One thing that makes error correction easier is that computers work with binary. At the smallest level, everything is either a zero or a one. When I was describing figuring out values by looking at other values around the error, I was talking about multiple bytes of data that take on a different meaning such as an integer. I was not talking about individual bits. It’s not likely that you’ll get a whole string of all zeros or a whole string of all ones that you can just fill in a bad bit with the same value. At the bit level, the ones and zeros could end up looking random. But even so, there are some things you can do to help correct errors.

This type of error correction involves sending more data along with the actual data. In episode 170, I described how you can send an extra parity bit that detects a single bit error. That parity bit will tell you if there’s an error somewhere in the byte. But you won’t know which of the eight bits is wrong. It could even be the parity bit that’s wrong. Now imagine stacking up eight bytes on top of one another. Just like how you stack numbers that you want to add together. Now take each column and form an imaginary byte. You can then calculate the parity for each column and send that as another byte. This is a whole extra byte of information that’s not part of the actual data. But what does it do?

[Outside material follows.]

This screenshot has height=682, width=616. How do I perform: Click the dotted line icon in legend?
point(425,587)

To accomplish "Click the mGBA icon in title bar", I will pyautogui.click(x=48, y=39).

It’s like cloth. You have threads woven in cloth going left and right as well as up and down. I’m sure there’s more complicated ways to weave, but all we need is a simple weave. If there’s an error in one direction, then there’s also going to be an error in the other direction. Just like how a hole in cloth affects the threads in both directions. By including parity going in the other direction, whenever you detect a parity error, all you have to do is go through the imaginary columns and check each of their parity too. When you find the column with an error, then you know which bit is wrong.

And since we’re working with binary data, all you have to do to fix the problem is flip the bit. If it was a one, then make it a zero. And if it was a zero, then make it a one.

There’s quite a few different ways to correct errors but they all involve the need to send extra information over a longer period of time. Depending on how much extra information is sent, you’ll be able to correct more errors.

Before I end this episode, I want to mention something called the Hamming distance. This is named after Richard Hamming and it’s a way of figuring out which values are far enough apart so that error correction can be applied. Think of it like this. Let’s say that you want to send a message to somebody by pointing to letters written on a piece of paper. Sometimes we may not point right at a letter especially if the letters are written too close to each other. It’s easier to point to things that are far enough from each other that the other person can tell what’s being pointer at. That way, if our pointing is just a little off, the other person can still correct the mistake by assuming that the intended letter is the closest one being pointed to.

You can achieve this result in one to two ways. Either increase the size of the paper that you’re using to write the letters on, or eliminate some of the letters so there’s not as many crowding the page.

The Hamming distance works by counting how many bits are different between two values. Let’s say you have the values 000 and 111. How many bits are different between these? Well, all three bits are different. So the Hamming distance between 000 and 111 is 3.

In order to use this system, You pick values that are far enough apart from each other to suite your needs. If you want a Hamming distance of 3 and only have 3 bits to send, then that means you need to choose 000 and 111 as the only two possible values. All the other values like 001 then become that empty space between the letters on your paper. This means that if you send 000 but the receiver reads 001 instead, then the receiver already knows that an error occurred because the received value is not one of the allowed Hamming codes. But which of the two values should the receiver choose? Well, which ever one is closest. Just calculate the Hamming distance between the value received, 001, and the two allowed values, 000, and 111. The Hamming distance between 001 and 000 is 1. And the Hamming distance between 001 and 111 is 2. Because 001 is closer to 000 than it is to 111, then the receiver can correct the error by choosing 000 as the correct value.